Here's how to do it like a Linux pro:

1) $ cd ~/.mozilla/plugins
2) $ strings libflashplayer.so | grep '10.1.85.3'

The output you should be seeing after the strings command is the following for the latest security fix:
FlashPlayer_10_1_85_3_FlashPlayer
LNX 10,1,85,3

Note1: The character '.' in a grep command matches any character.
Note2: The Firefox profile for Linux resides in ~/.mozilla/...
Note3: If you do not see the above version, 10.1.85.3, then you need to get the latest update here.

-- Tom


----------



## lotuseclat79

A more convenient way is to create an alias in your .bash_aliases file in your user accounts /home/<user account> directory with the following alias:
alias ckflsh="pushd ~/.mozilla/plugins 2>&1 >/dev/null; strings libflashplayer.so | egrep 'FlashPlayer_|_FlashPlayer';popd 2>&1 >/dev/null"

Then after the edit, execute: the command: 
. .bashrc 
(assuming your have the following commands in your .bashrc file):
if [ -f ~/.bash_aliases ]; then
. ~/.bash_aliases
fi
where the file .bash_aliases contains all of your aliases.

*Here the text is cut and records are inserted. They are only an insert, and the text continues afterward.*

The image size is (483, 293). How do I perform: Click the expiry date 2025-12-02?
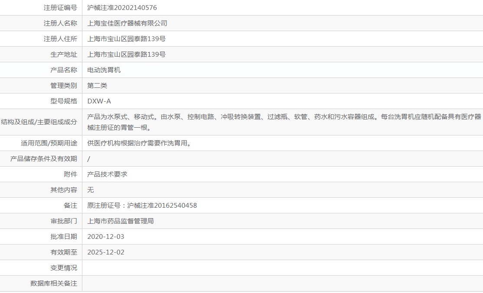point(105,252)
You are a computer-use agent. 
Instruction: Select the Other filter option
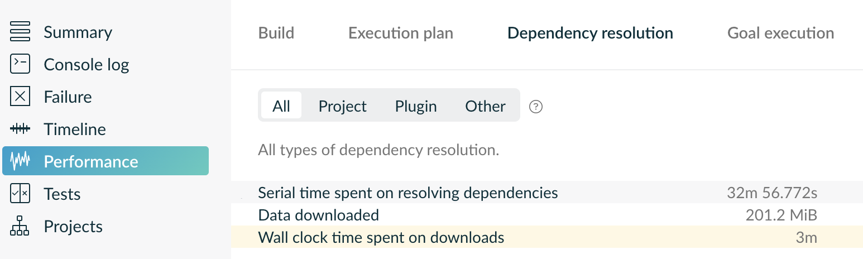[x=485, y=106]
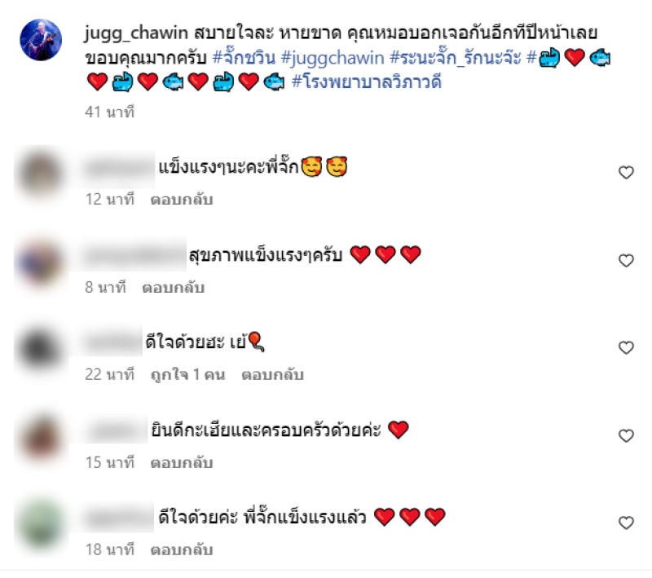Image resolution: width=652 pixels, height=578 pixels.
Task: Open jugg_chawin profile picture
Action: point(41,39)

Finally, to check your Flash version, simply execute the alias on the command line:
$ ckflsh

-- Tom


----------



## lotuseclat79

Here is an example variant of the alias for a Firefox derivative, e.g. Icecat which uses Gnuzilla - note it only needs a minor directory change:

alias ckiflsh='pushd ~/.gnuzilla/plugins 2>&1 >/dev/null; strings libflashplayer.so | egrep '\''FlashPlayer_|_FlashPlayer'\'';popd 2>&1 >/dev/null'

Further variants are possible with different alias names depending on where Adobe Flash player is installed, i.e. in a different directory such as a globally available instance of libflashplaye.so to all users on a system rather than in the user's profile (home directory).

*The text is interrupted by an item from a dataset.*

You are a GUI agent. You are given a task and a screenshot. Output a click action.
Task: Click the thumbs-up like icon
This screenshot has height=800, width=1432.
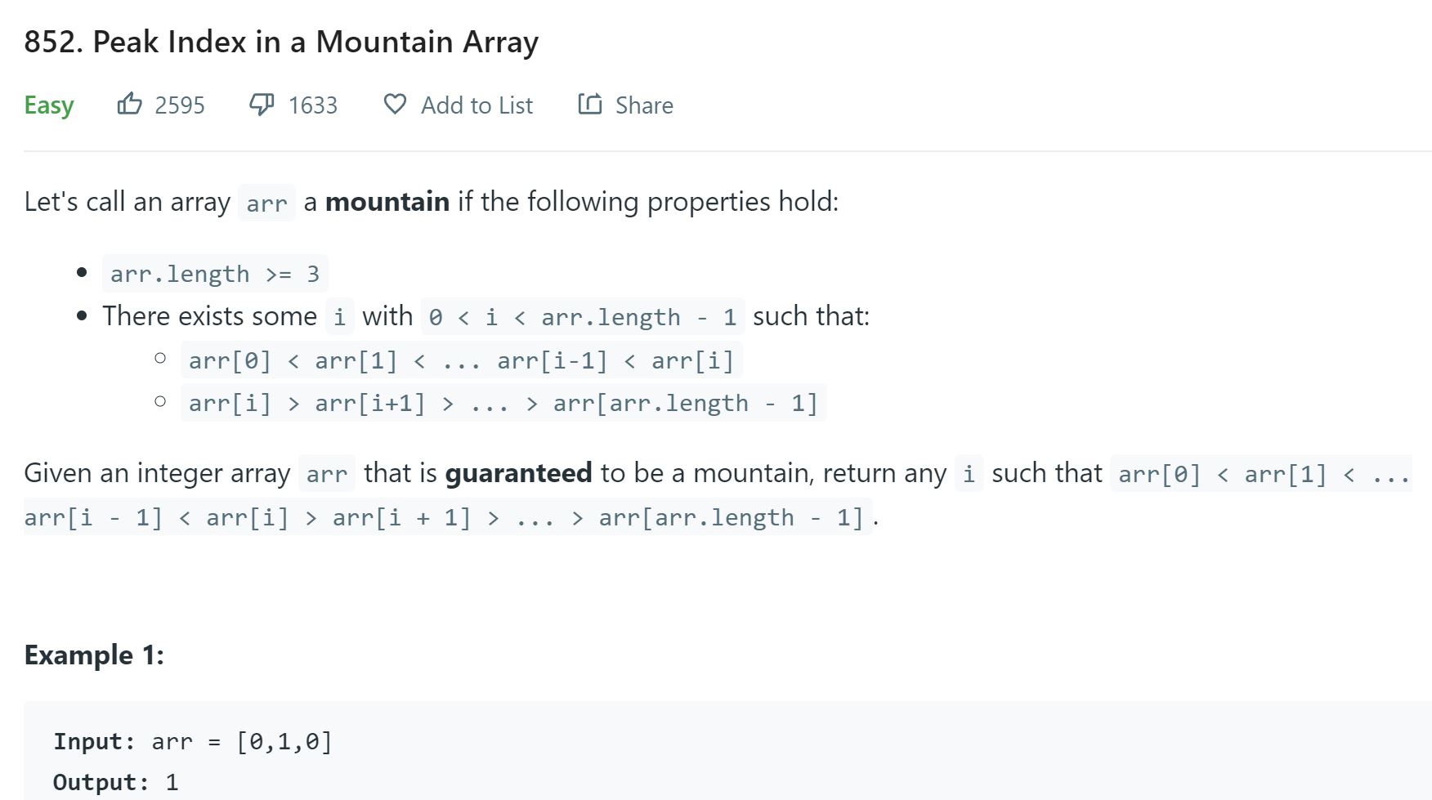[x=129, y=105]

If previous variants of the alias did not work for you, then my advice is to chase down where your Adobe Flash player is installed and substitute that directory (which locates the file: libflashplayer.so) into the alias as the argument to the pushd command in the alias - then it should work.

-- Tom


----------



## tomdkat

Thanks for the tips. I use a different method to get the Flash version. When viewing a page with a Flash object on it, I right-click on the object and click "About Adobe Flash Player". Then a page on the Adobe site is displayed with the Flash version shown. Or, I'll visit a site like this one which will display the version info.

Peace...


----------



## lotuseclat79

Hi Tom,

The method you use requires an Internet transaction. This is the same sort of thing that I rebelled from when i first started to do research on the Web in the early 1990s with the NetScape NCSA browser - i.e. home pages were typically links to other web sites. I have since either used a local file or a blank page. My assessment of that is and remains that it is an unnecessary transaction to use remote web pages for a home page - same to find out a version of software installed on your local system or plugged into your browser. Luckily, also, accessing "aboutcolonplugins" in Firefox will also tell you the version of Adobe Flash installed as a plugin. However, Adobe Flash can be installed in several different directory locations on a Linux system as well, which I have not yet addressed in this thread - time to get out my notes and post that information in this thread - now, where did my notebook walk off to this time?

-- Tom


----------



## tomdkat

You're very correct. However, Flash objects are generally or typically viewed on the web, which requires an "Internet transaction", to use your words.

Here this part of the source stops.